懇談会の折にも少しお話しいたしましたが、委員会活動が始まります。通常は5年生からなのですが、本校では4年生も2月から所属することになります。今の6年生が卒業する前に仕事を教えてもらい、新年度からスムーズに活動が進められるようにすることがその理由です。
固い言い方になりますが、委員会活動とは、

『5,6年生の全員が所属し、学校内の自分たちの仕事を分担、処理し、学校生活を向上・発展させるための実践活動を行う』

ことを目的としています。簡単に言えば、「学校生活を豊かに、そして楽しくするために、全校のリーダーとして一人一人が活躍しよう!」ということです。

このような「委員会の意義」も含め、子供たちに「児童会の組織」「各委員会の活動内容」を十分に説明しました。そして言いました。

自分が入りたい委員会をじっくりと考えて決めなさい。そして、なぜその委員会に入りたいのか、その理由を自学帳に書いていらっしゃい。委員会を決める前に、みんなの希望を知りたいと思います。

これが数日前のことです。
翌日、提出された自学帳を見ると、その内容は様々でした。1ページびっしりと書いている子供もいれば、
「ぼくは図書委員会に入りたいです。本が好きだからです。」
「私は飼育園芸委員会に入りたいです。動物が好きだからです。」と1,2行ほどで終わっている子供もいます。こんな子供には言いました。
「本が好き、動物が好きというのは図書委員会、飼育園芸委員会に入るためには大切なことだね。でも、それだけでは不十分。他の子に取られちゃうよ。」
各委員会の所属人数は決められています。

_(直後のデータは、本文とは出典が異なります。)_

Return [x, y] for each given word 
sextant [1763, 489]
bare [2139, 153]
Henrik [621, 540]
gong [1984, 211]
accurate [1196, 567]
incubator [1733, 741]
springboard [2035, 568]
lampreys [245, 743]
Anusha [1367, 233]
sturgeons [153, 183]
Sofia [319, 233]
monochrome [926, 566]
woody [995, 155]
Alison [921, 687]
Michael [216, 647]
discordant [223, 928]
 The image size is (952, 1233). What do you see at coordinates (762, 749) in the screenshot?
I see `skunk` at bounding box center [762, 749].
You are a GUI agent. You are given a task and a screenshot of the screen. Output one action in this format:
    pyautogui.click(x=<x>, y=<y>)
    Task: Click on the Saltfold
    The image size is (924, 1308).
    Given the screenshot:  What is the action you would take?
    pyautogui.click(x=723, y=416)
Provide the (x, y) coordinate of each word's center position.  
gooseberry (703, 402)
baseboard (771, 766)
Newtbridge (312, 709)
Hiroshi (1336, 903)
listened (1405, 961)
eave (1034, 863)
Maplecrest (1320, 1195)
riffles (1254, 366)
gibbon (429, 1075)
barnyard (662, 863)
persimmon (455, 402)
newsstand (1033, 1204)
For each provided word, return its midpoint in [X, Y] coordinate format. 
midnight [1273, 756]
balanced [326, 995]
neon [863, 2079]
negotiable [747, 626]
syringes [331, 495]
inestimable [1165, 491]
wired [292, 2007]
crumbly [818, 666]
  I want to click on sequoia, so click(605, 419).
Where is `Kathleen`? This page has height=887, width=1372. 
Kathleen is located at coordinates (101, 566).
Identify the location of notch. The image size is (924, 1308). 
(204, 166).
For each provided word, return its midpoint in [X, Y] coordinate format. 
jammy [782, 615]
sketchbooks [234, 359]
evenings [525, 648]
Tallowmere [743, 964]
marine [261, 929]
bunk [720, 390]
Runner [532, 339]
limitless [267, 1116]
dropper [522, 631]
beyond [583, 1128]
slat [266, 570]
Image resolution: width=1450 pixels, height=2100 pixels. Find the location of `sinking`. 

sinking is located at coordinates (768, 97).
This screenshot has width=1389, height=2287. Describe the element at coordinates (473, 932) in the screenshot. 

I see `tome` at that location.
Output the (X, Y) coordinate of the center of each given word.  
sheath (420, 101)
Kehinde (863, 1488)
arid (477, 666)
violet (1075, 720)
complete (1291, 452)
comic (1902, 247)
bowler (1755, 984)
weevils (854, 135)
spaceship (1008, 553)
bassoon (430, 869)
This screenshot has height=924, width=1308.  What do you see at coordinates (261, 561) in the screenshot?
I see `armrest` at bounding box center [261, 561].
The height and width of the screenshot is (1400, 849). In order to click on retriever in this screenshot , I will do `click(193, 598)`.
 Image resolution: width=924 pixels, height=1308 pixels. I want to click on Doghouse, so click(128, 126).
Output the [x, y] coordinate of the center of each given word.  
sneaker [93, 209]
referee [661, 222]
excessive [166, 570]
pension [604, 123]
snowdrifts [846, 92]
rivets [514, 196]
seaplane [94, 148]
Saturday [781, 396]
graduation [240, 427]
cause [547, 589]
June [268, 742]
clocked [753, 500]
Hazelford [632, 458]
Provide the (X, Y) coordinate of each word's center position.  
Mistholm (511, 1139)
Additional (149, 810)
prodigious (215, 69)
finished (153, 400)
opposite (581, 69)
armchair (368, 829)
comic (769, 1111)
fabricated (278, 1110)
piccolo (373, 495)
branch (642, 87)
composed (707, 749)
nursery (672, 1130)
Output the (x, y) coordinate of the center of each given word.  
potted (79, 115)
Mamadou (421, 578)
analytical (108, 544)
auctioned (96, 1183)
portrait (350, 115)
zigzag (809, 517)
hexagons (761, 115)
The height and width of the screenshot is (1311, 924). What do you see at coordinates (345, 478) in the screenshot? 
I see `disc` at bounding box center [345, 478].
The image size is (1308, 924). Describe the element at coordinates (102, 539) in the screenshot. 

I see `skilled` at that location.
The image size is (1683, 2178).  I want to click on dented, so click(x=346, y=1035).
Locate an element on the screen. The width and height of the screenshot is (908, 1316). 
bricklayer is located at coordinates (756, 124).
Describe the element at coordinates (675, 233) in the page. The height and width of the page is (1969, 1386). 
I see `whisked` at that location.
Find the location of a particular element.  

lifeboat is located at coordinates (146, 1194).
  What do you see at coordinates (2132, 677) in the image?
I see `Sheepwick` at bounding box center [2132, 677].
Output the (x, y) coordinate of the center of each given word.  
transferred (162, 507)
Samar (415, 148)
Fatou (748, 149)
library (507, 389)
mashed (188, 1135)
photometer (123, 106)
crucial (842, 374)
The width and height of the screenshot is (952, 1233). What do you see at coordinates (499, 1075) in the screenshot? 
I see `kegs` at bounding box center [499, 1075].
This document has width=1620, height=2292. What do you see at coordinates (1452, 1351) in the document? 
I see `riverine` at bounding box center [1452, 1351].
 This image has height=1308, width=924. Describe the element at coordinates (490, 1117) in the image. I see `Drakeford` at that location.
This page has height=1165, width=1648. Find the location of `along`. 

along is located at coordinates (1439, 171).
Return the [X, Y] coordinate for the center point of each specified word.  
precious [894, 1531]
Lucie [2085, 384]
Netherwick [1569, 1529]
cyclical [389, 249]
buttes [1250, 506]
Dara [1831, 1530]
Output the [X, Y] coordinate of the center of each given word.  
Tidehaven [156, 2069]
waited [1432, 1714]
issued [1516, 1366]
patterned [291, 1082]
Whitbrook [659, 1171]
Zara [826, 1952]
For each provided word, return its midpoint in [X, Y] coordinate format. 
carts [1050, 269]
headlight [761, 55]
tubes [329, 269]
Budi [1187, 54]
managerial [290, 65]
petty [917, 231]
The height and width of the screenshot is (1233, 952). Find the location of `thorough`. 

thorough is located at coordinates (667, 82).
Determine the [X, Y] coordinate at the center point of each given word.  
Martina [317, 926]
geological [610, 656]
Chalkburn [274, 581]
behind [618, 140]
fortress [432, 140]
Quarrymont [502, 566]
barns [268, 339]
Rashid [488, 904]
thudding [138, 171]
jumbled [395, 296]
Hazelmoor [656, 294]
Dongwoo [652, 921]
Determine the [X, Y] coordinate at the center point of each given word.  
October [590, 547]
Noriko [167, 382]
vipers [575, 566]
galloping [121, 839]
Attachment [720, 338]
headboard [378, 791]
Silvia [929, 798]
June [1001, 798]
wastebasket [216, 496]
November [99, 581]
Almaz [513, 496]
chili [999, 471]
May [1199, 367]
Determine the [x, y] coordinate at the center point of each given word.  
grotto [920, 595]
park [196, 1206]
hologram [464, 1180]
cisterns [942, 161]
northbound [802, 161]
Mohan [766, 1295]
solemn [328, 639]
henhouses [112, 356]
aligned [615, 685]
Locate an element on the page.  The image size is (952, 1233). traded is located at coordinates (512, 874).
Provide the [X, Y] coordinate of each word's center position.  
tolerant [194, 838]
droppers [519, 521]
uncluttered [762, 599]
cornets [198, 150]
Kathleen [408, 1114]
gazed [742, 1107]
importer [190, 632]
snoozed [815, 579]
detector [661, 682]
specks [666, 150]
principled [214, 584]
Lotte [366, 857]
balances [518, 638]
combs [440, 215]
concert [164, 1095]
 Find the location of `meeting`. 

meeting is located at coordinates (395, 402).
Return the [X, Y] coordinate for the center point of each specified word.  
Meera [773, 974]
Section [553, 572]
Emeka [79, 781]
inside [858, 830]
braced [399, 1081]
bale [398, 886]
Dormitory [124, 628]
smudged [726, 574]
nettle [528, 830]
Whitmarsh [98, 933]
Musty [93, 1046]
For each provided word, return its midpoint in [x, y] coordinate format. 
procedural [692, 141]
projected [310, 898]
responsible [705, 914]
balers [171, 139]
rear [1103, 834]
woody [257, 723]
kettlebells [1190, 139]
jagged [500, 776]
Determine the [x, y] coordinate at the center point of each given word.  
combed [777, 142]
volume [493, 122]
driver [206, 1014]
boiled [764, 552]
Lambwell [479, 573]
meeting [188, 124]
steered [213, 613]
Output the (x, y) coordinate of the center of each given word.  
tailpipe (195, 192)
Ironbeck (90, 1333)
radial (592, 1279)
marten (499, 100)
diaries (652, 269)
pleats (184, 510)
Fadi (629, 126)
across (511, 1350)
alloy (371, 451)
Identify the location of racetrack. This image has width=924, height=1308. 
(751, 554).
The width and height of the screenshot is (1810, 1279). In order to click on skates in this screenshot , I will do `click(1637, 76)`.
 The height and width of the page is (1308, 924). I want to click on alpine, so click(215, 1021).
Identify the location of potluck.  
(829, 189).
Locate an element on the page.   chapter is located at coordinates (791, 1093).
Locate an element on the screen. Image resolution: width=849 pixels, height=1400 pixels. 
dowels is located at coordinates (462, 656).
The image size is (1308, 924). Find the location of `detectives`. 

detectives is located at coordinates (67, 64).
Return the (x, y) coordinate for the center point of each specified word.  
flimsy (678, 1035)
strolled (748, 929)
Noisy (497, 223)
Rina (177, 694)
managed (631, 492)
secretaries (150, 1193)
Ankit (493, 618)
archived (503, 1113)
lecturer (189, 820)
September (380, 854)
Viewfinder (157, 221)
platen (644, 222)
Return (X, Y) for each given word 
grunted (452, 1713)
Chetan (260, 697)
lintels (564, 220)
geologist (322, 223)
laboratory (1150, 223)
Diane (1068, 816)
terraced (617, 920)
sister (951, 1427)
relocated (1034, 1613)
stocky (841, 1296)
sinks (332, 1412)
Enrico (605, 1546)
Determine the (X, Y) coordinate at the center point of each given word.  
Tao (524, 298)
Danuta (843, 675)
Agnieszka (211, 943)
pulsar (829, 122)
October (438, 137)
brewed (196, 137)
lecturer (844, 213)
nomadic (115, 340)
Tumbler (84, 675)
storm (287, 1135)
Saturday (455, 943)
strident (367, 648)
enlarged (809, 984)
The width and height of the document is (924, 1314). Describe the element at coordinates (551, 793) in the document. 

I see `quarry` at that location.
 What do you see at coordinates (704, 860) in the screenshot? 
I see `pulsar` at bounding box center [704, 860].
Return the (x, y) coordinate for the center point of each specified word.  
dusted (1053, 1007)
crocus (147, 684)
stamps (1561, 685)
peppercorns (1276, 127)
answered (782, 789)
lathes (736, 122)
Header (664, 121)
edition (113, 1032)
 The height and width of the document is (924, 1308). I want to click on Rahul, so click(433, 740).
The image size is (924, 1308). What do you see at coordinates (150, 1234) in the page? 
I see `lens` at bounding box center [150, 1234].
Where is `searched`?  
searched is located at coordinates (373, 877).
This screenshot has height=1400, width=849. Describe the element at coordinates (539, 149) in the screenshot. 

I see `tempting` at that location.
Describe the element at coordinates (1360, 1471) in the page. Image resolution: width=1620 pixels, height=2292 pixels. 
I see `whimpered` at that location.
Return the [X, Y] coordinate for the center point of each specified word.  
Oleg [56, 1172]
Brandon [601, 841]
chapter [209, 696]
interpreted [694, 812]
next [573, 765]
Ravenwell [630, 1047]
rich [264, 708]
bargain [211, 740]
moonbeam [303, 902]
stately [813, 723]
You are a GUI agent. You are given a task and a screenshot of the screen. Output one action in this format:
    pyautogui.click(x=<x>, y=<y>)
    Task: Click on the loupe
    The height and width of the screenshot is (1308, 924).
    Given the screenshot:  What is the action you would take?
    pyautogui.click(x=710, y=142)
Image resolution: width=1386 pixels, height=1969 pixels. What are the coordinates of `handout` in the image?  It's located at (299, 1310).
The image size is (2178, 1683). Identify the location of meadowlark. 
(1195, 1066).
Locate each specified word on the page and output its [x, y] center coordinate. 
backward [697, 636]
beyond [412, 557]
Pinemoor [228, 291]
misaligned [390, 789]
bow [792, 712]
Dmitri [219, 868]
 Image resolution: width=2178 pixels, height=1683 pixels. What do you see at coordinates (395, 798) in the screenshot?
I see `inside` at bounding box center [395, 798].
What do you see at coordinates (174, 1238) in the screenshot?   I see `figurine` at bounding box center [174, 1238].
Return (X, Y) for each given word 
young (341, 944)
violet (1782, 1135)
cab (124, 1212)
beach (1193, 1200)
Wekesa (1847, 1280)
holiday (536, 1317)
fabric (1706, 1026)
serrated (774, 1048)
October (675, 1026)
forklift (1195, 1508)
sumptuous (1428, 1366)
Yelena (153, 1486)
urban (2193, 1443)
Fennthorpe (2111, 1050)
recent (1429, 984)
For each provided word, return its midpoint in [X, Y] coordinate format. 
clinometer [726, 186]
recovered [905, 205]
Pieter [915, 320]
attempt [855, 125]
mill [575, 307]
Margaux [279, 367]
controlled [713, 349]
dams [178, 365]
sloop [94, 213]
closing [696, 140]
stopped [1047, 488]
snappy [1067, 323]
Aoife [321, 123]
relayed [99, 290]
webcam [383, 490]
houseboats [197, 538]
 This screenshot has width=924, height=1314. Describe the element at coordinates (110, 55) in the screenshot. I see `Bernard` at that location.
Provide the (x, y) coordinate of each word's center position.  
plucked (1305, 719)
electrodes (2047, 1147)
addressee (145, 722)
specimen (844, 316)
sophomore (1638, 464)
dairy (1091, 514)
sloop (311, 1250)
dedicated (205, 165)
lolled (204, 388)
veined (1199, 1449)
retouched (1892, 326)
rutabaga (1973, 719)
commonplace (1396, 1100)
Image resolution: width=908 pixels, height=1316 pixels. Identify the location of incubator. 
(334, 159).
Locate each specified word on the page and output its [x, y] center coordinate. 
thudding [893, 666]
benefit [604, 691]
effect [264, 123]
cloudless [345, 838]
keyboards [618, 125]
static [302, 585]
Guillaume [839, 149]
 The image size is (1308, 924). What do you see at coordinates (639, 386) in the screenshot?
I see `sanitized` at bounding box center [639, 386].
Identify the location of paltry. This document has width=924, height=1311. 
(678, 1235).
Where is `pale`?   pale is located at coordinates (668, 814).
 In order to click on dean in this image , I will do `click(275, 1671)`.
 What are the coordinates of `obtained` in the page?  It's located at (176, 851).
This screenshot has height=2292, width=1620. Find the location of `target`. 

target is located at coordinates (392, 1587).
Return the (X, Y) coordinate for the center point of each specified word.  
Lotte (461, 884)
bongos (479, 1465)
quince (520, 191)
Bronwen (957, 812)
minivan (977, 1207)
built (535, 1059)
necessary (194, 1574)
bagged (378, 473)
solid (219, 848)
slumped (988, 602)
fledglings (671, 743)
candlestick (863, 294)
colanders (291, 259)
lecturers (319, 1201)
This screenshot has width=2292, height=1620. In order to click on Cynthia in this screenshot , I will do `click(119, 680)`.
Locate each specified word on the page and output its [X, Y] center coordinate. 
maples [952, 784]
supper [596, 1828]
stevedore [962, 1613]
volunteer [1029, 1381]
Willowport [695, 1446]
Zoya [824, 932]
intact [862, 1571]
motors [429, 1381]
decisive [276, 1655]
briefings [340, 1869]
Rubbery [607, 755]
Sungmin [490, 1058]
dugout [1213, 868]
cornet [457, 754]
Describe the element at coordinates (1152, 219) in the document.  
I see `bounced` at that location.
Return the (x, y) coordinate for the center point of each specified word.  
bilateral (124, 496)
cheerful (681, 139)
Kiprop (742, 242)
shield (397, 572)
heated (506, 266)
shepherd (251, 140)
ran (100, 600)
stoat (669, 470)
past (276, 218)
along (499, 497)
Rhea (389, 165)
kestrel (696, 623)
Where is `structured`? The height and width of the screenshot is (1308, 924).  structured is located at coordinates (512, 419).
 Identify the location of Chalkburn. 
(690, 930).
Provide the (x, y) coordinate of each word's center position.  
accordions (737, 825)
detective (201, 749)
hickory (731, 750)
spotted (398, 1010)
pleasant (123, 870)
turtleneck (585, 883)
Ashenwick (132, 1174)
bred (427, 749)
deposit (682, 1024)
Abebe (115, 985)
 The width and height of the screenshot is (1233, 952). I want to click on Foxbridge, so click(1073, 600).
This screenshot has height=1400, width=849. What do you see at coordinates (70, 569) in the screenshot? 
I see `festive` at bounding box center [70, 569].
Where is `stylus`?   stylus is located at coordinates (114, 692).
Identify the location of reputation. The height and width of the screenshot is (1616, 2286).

全員の希望がとおるとは限らないわけです。こんな言葉(脅し?)をかけられれば、必死に考え直さざるを得ません。やっぱり書き直してきました。

そして昨日の2限。

みんな、どの委員会に入りたいのか、そしてその理由は何なのかがはっきりしたようです。今日は、それをみんなの前でスピーチしてもらいます(エーッという声。私はニコニコしながら続けます)。ちらちらとノートを見ながらで結構です。友達のスピーチを聴いて「これなら○○委員会を任せられる」思ったらノートに○、「ちょっと任せられないな」と思ったら×をつけていきなさい。
スピーチの順番は決めません。やる気のある人から順番に前に出ていらっしゃい。ではどうぞ。

途中、30秒ほど空白の時間ができることもありましたが、比較的スムーズに次々とスピーチは行われていきました。
すべてのスピーチが終わりました。私が真顔で言います。

先生もみんなのスピーチを聴いて、A,B,Cをつけていきました。Cをつけられた人は残念ながら希望する委員会に入ることはできません。それでは、Cをつけられた人を発表します(子供たちは真顔。緊張が走ります)。
Cの人は・・・。
いません!

真顔から笑顔へ。子供たちの表情が変わります。

一人残らず、全員が自分の希望を述べました。きちんとスピーチしました。ですから、一人残らず全員が希望する委員会に入る権利があります。でも、残念ながらそれぞれの委員会に入れる人数は決まっています。全員に権利があるのですから、ここからは平等にジャンケンで決めます。

委員会の任期は1年です。その所属が決まるわけですから子供たちにとっては一大事です。ちょっとしたドラマを演出してみました。

結果、決まった所属は次の通りです(略)。